Yet another thing we can do with the OECD patent database is study the benefits of collaboration quantitatively. I have heard more than one cynic claim that a major effect of the Performance Based Research Fund is to increase the number of co-authorships (I’ll put your name on my paper, if you put mine on yours). Is such an effect visible in the patent database? Do the big collaborative networks that we have found just arise from cynical self-interest?
Evidently not. In fact, what we find is a strong correlation between the mean number of collaborators in an inventor network and the mean productivity (in terms of the number of patents per inventor) of that network. This is shown in a plot on the left where I have used data from inventor networks in Germany and the USA. The data shows that the people who collaborate do tend to be more productive, although of course this is a correlation, not necessarily a causation. However, from my own experience, I know there is a cost to collaboration — in time, patience and comfort. So it should perhaps not be surprising that if people are collaborating they are gaining some benefit.

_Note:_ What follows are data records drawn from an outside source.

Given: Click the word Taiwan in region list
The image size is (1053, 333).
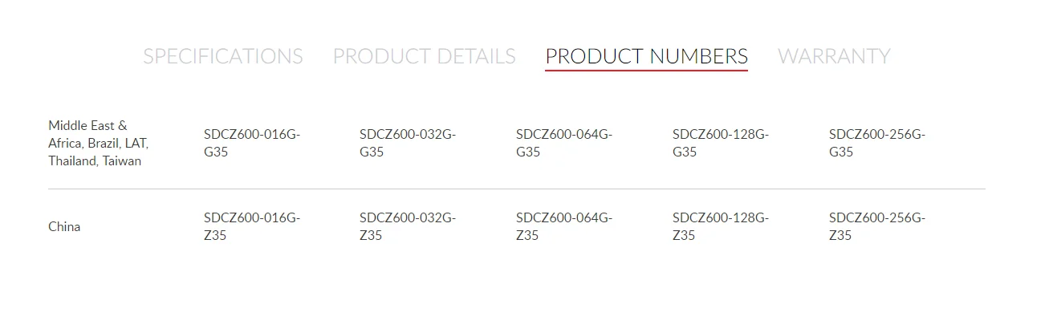Looking at the screenshot, I should [123, 160].
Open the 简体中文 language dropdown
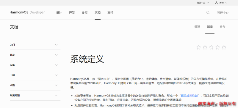Screen dimensions: 238x108 coord(203,3)
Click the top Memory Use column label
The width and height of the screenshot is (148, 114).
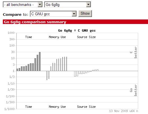pos(57,37)
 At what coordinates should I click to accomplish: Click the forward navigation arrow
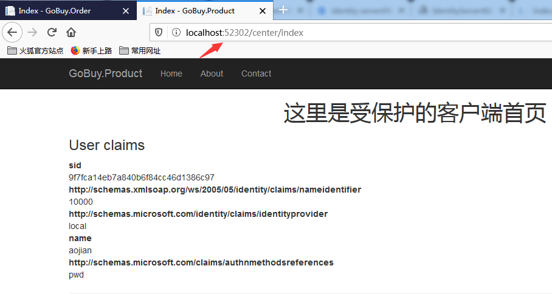click(33, 33)
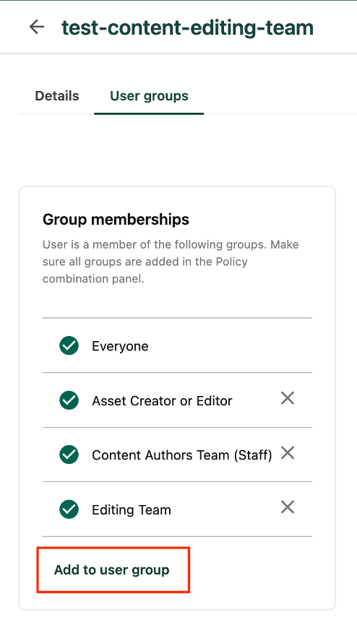The width and height of the screenshot is (357, 633).
Task: Click the green checkmark beside Editing Team
Action: click(x=69, y=509)
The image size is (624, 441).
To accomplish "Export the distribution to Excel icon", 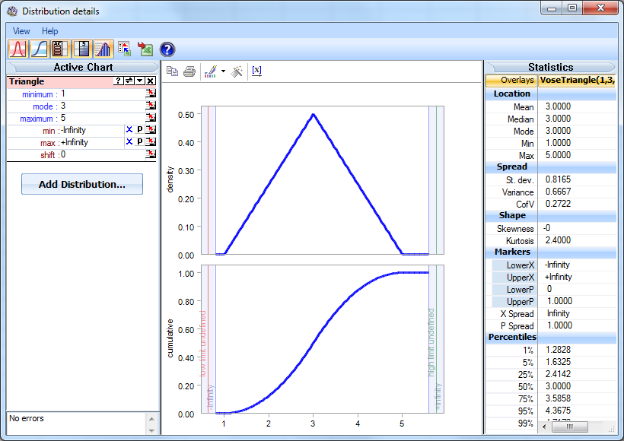I will tap(145, 48).
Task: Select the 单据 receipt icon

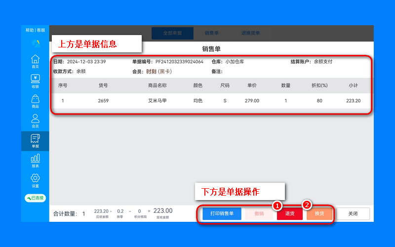Action: (35, 141)
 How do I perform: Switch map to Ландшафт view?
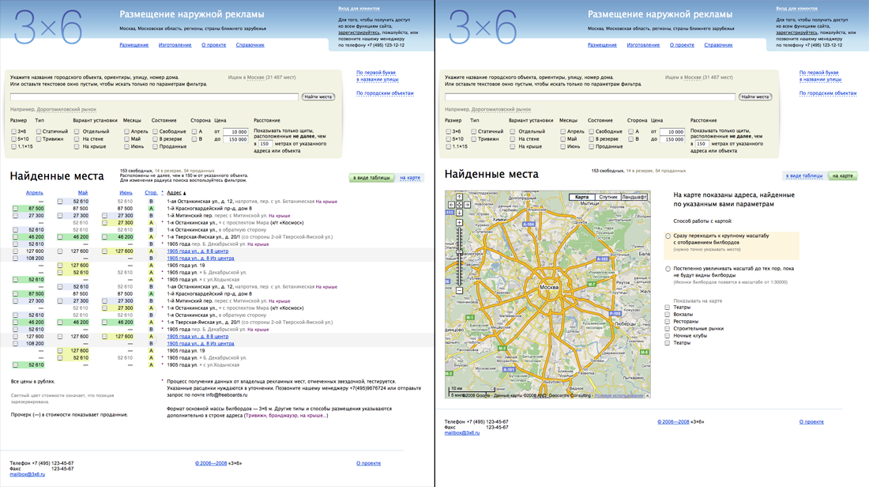pos(634,197)
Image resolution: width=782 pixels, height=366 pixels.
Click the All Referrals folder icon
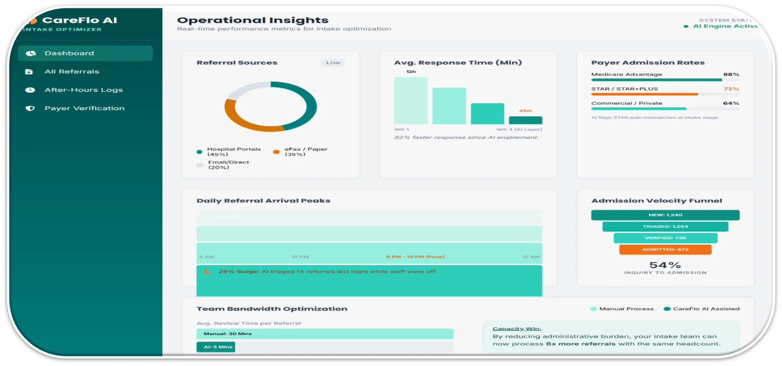tap(29, 72)
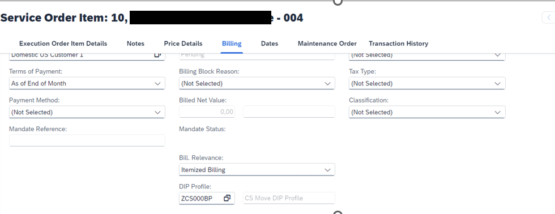Click the CS Move DIP Profile description field
This screenshot has width=555, height=214.
pyautogui.click(x=289, y=198)
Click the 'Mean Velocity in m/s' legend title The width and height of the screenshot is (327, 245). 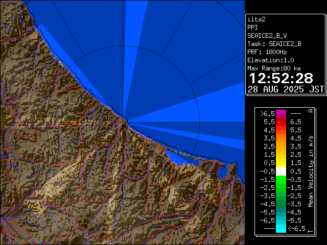click(x=310, y=171)
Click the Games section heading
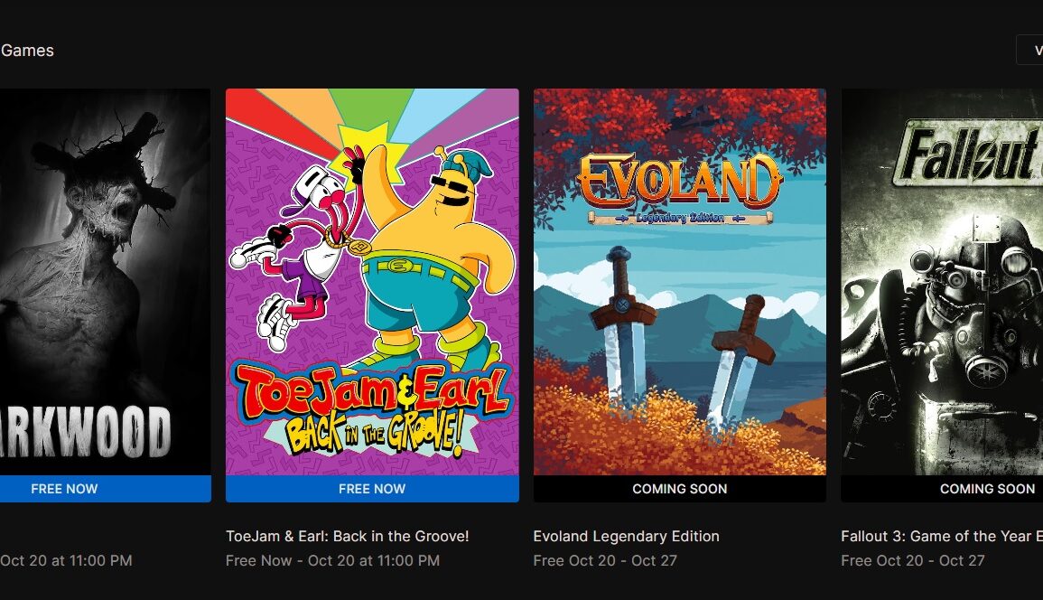 pyautogui.click(x=26, y=51)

Do these measures correlate with inventor network size? Yes indeed. The plot on the right shows that both collaboration and productivity among inventors increase with the size of the collaborative network. Again, perhaps it is not surprising that productive, collaborative people will build large networks around themselves. However, one could still imagine such networks arising out of the cynical sharing of inventorships by inventors around a fixed pool of inventions — this doesn’t appear to be the case. The largest networks are both more collaborative and more productive.
How do these networks form (if not by cynical trading of inventorships)? That is something we are still studying and although I do have more to say on this subject, I will save it for a later post.